Again, since these would be on the outside of the house, we gave them a good coat of poly before installing them.
For the mail slot on the french doors, we decided to reuse the old mail slot from our old front door. It isn't nearly as pretty as the "new" antique one in our front door, but it is large enough to fit actual mail through it.
The one in our new front door is too tiny and all of our mail keeps getting folded, ripped, or left in front of the door. I saw our mailman last week and apologized for the tiny slot and assured him a properly sized one was on its way back. I think he was excited. Or maybe I was reading too much into the conversation.
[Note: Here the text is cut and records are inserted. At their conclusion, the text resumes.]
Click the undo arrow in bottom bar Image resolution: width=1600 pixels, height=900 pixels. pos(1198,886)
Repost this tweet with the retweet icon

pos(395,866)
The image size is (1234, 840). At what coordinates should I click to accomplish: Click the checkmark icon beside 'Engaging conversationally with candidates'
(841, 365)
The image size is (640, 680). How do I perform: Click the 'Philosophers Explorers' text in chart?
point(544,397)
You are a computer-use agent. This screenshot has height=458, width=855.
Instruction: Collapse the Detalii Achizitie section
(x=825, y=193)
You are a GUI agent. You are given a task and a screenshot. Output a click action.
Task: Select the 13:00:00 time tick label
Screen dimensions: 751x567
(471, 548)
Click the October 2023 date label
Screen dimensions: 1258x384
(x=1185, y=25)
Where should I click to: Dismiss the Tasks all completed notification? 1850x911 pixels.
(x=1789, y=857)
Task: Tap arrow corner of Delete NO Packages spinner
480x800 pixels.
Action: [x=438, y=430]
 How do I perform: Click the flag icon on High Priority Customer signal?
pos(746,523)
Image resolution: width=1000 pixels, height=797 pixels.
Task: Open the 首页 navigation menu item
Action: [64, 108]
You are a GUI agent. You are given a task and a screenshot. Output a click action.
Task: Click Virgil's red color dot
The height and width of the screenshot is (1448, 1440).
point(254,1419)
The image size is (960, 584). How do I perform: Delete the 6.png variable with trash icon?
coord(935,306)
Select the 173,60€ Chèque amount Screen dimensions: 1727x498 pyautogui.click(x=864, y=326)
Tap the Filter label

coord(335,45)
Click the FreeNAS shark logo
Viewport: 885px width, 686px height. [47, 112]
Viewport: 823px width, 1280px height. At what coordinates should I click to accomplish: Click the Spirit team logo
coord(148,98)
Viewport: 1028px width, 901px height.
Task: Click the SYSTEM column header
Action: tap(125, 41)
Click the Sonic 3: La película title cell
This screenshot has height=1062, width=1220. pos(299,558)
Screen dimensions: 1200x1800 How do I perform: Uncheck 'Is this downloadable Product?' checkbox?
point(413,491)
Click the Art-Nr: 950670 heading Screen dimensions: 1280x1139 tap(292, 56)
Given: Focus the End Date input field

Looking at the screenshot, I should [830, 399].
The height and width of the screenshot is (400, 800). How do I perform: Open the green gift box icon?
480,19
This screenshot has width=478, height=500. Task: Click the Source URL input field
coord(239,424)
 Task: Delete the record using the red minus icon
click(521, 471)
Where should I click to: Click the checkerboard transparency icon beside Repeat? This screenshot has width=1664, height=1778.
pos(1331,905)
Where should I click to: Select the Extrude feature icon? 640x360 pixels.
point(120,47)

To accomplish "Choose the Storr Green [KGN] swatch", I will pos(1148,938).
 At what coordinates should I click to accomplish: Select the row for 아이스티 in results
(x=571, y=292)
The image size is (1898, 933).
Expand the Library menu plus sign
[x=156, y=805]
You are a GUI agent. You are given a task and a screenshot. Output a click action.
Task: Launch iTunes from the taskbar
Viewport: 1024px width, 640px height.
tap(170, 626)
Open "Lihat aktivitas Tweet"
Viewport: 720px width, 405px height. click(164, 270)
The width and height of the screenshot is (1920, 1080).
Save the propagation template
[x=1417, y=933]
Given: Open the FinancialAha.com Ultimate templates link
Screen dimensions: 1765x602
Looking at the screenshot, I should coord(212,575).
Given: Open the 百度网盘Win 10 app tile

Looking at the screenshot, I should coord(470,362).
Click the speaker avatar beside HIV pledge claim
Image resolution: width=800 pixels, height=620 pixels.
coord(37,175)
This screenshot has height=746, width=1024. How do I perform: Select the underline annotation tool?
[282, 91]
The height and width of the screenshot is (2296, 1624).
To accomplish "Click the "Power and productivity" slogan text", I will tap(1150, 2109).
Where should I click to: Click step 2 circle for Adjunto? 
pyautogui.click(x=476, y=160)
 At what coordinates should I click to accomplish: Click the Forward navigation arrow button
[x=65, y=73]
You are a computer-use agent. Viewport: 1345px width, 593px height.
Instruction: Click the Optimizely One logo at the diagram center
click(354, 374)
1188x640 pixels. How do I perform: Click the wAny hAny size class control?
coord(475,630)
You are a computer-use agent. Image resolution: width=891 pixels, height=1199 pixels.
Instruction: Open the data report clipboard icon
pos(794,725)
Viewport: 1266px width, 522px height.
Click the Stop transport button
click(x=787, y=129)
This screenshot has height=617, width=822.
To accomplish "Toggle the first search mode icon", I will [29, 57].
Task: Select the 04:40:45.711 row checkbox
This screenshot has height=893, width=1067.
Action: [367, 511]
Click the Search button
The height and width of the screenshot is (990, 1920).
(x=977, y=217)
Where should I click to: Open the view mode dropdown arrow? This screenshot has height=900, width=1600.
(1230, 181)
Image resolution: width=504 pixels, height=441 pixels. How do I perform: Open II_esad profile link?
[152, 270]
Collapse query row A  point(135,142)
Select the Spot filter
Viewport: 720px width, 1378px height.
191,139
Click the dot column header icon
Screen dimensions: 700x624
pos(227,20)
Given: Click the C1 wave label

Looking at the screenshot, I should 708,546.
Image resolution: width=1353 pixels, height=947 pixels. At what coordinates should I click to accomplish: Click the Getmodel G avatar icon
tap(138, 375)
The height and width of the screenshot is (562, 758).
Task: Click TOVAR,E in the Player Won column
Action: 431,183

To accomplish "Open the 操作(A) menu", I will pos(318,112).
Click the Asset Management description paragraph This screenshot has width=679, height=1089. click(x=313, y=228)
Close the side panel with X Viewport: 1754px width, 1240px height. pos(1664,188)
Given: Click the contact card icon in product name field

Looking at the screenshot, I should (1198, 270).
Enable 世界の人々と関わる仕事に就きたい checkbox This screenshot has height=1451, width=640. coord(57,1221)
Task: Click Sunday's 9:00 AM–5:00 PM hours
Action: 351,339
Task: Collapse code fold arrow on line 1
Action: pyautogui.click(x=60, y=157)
With all of the hardware in hand, we excitedly installed everything. We'll still need to paint the interior of the doors, but we wanted to make sure everything was how it should be. We measured where the knob should be on the interior, then adjusted for aesthetics to center it on a pane of glass. Then we took a moment to stand back and admired our "completed" project. (Hey, it looks completed for everyone outside of the house!)
Now We Need Your Opinion!
Based on the photo above, we're just not sure. Both Wendy and I feel like the knob seems a bit high on the door. We don't know if it is the color of the bright white knob, the fact there is no back plate and just the simple rosette, or the fact we mounted it WAY too high. What are your thoughts?
Would it help to change the knob out with a black porcelain knob? We just aren't sure.
We've walked all over Old Town looking at other double door knobs, knob locations, back plates, etc. What we've found is that pretty much no two are alike. Many are similar to our configuration, many aren't. There doesn't seem to be a clear correct way, but we're worried it just looks a little off.
Care to share your opinion? Do you like the way it looks with the white knob, or should we go with black (or even something else)? Too high, too low, just right? I feel like Goldilocks here. Are we just being horribly anal and morons? Don't pull punches.
If we need to move the knob lower, we'll need to fill the old hole and do another coat of paint on the outside, but that's not the end of the world. If we just need to put on a darker knob, that's an easy fix, we just need to find another knob. What an ordeal!
We would love your input on this matter of absolute and great importance.
Well, regardless of what lies ahead on this project, we still feel a great sense of accomplishment. The project is nearly complete. Better yet, within only a few minutes of the front door being open with the french doors closed, Lulu and Mel anxiously tried out their new "televisions."
They both seemed to enjoy it, and it is ultimately the reason why we started this whole endeavor in the first place.
Oh, I almost forgot the final piece of hardware for the lock set...the key! Yes, we have an actual functional key for this lock.
I love the old utilitarian stuff like this, and it's great that it actually works in our door. Though, with the simple configuration, it's no wonder it was so much easier to pick locks during the times of Sherlock Holmes.